WSNs: Algorithmic Aspects of Topology Control and Maintenance

Manish Singh, Kuldeep Singh

Abstract


Wireless Sensor Networks (WSNs) consist of devices equipped with radio transceivers that cooperate to form and maintain a fully connected network of sensor nodes. WSNs do not have a fixed infrastructure and do not use centralized methods for organization. Because of their unique structure, and limited energy storage, computational and memory resources, many of the existing protocols and algorithms designed for wired or wireless ad hoc networks cannot be directly used in WSNs. It is expected that topology control techniques will play an important role in managing the complexity of such highly complicated and distributed systems through self organization capabilities.

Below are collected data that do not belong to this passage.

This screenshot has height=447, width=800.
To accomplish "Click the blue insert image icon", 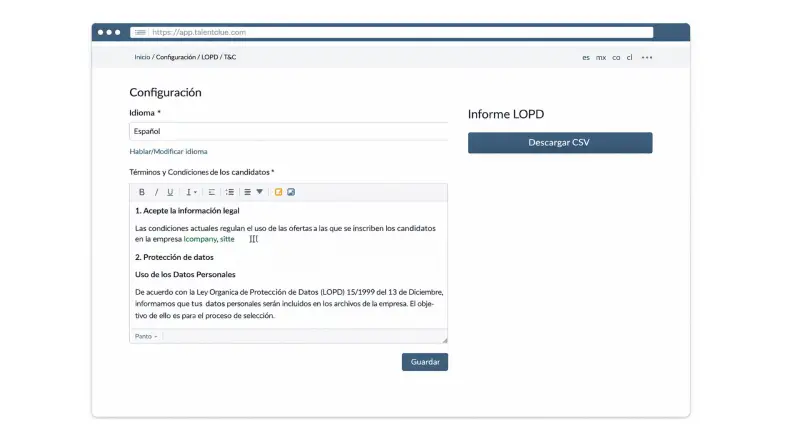I will 291,192.
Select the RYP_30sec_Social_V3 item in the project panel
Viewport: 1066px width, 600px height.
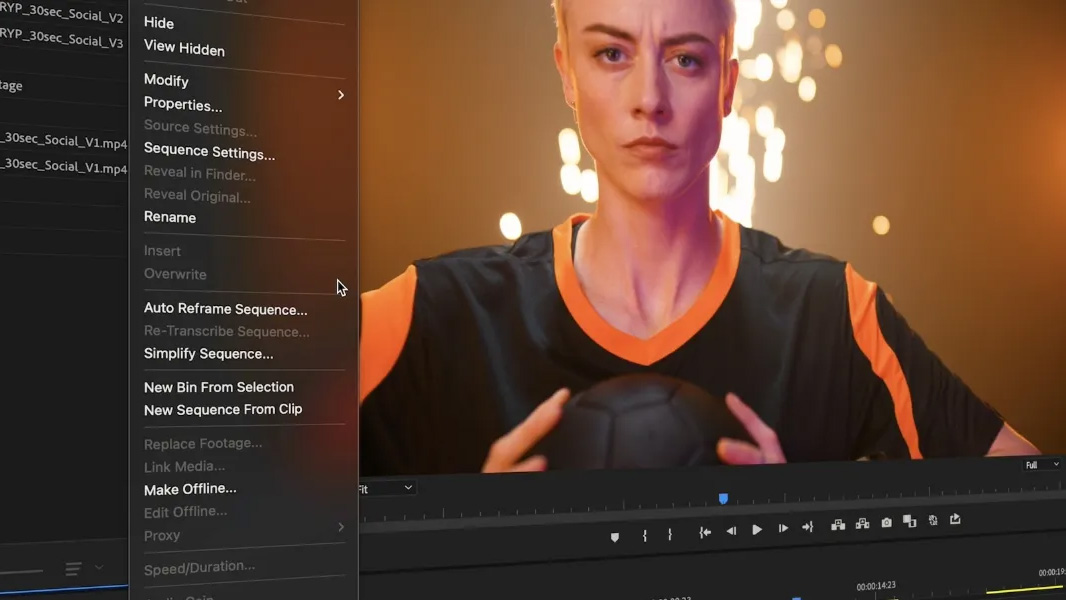click(62, 40)
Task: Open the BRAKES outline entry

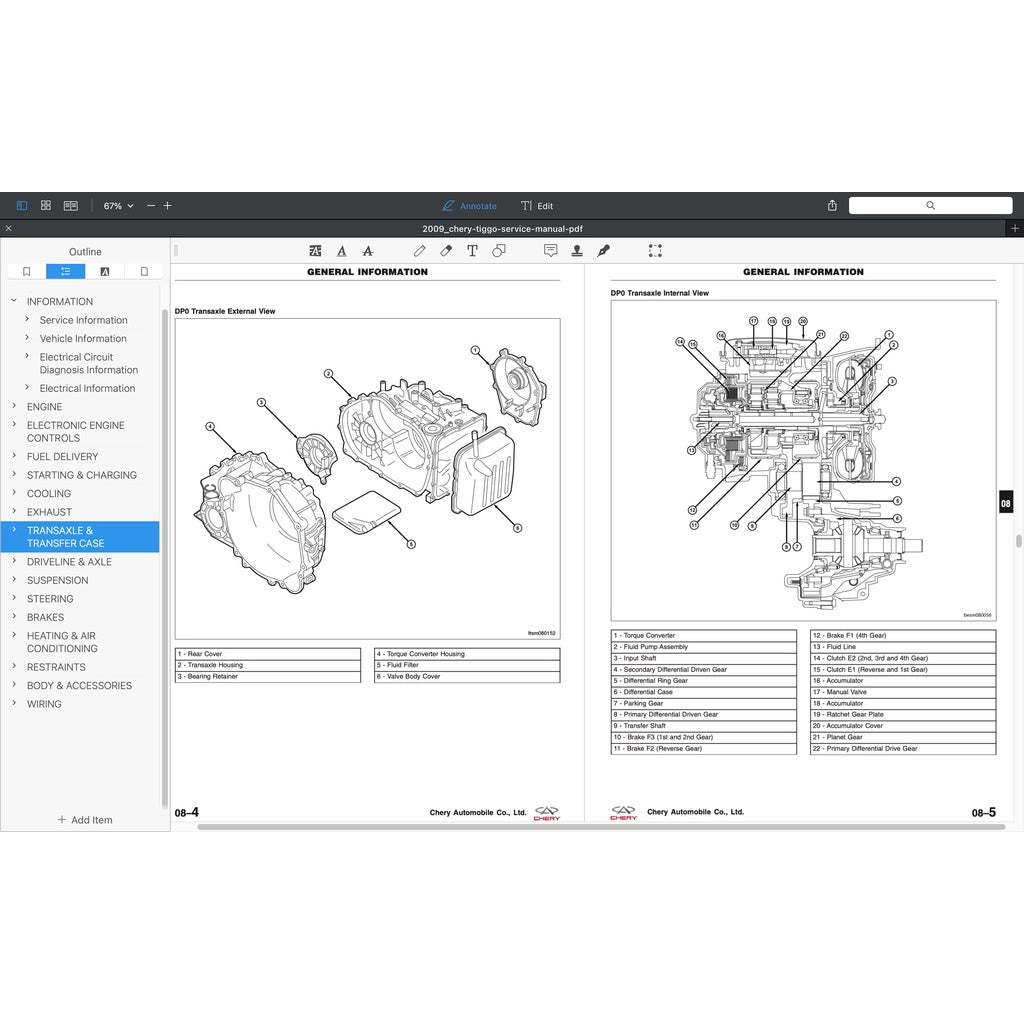Action: 45,617
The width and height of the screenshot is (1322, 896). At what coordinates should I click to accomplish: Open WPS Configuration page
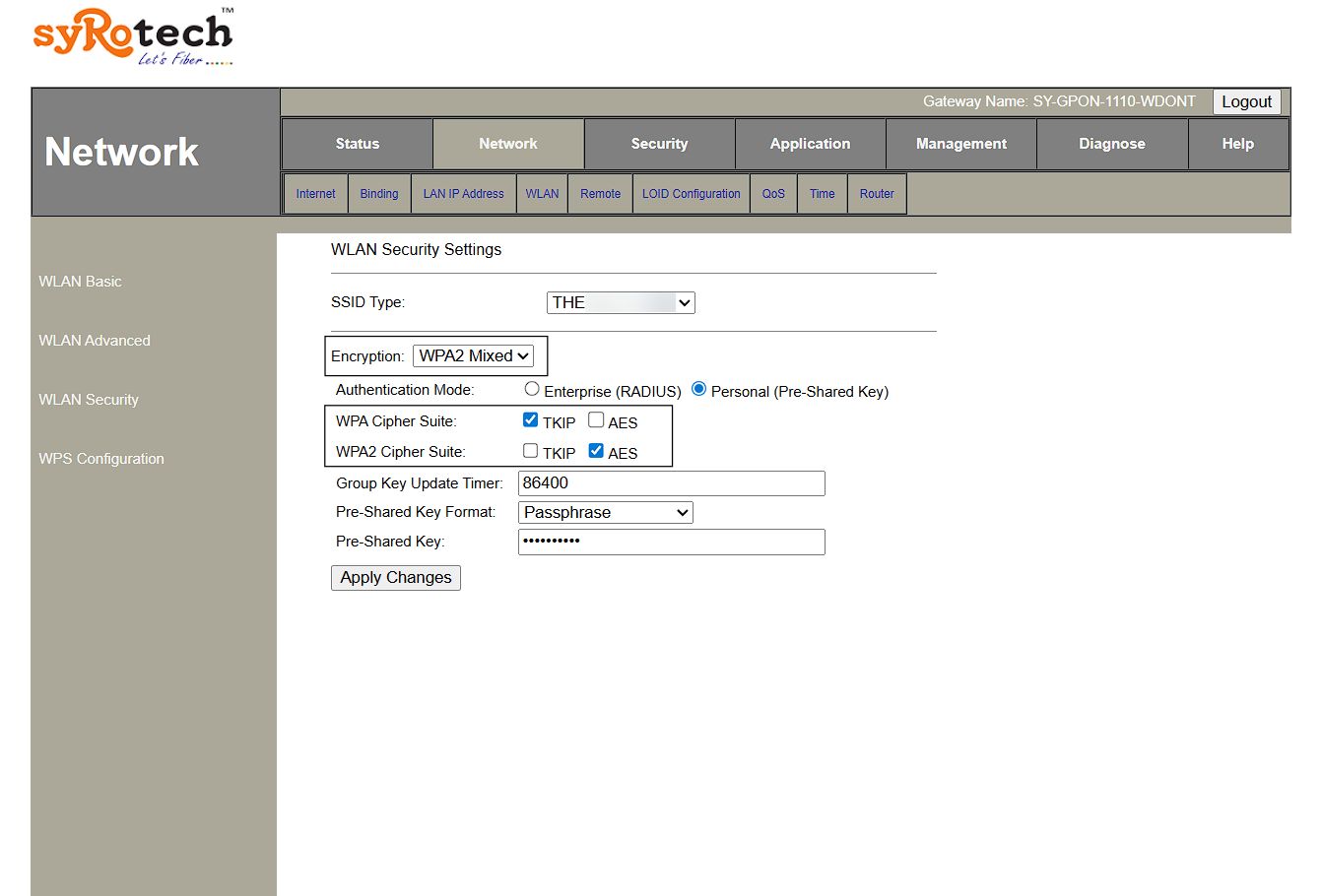[101, 459]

Topology issues have received more and more attentions in WSNs. While, WSNs applications are normally optimized by the given underlying network topology, another trend is to optimize WSNs by means of topology control and is composed of two mechanisms, Topology Construction (TC) and Topology Maintenance (TM). TC controls the topology, while maintaining characteristics like queue size, energy consumption and data transfer. It is very important for a network to work with low energy consumption, better coverage (queue size) with full efficient data transfer rate. In this paper a comparative study of A3, A3-Coverage (A3-Cov), Just tree and Simple tree algorithm have been discussed with results in terms of queue size, energy consumption and data transfer.